— start Records —

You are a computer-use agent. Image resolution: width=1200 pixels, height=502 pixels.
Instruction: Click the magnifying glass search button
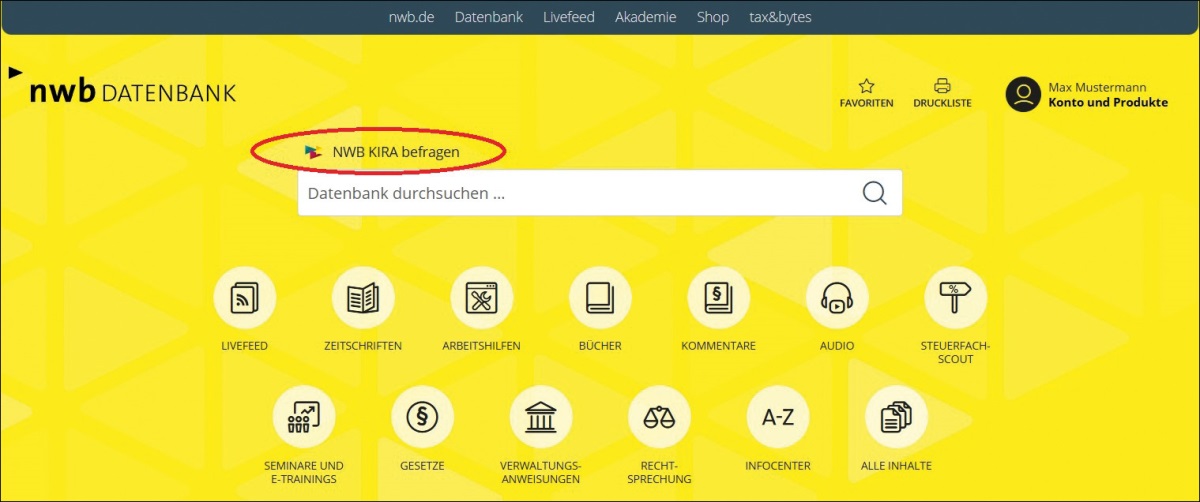point(874,193)
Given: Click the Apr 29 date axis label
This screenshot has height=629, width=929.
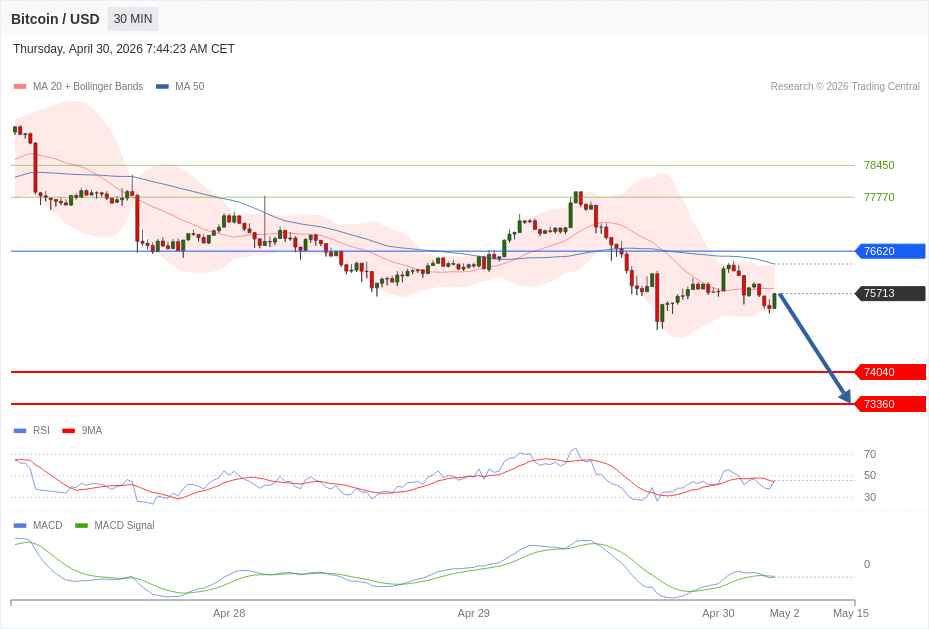Looking at the screenshot, I should point(474,613).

— end Records —

** Aim of the task **
Copy out every line above word for word, but leave the pictures out.

** Reply **
You are a computer-use agent. Image resolution: width=1200 pixels, height=502 pixels.
Instruction: Click the magnifying glass search button
point(874,193)
Given: Click the Apr 29 date axis label
This screenshot has height=629, width=929.
Looking at the screenshot, I should point(474,613).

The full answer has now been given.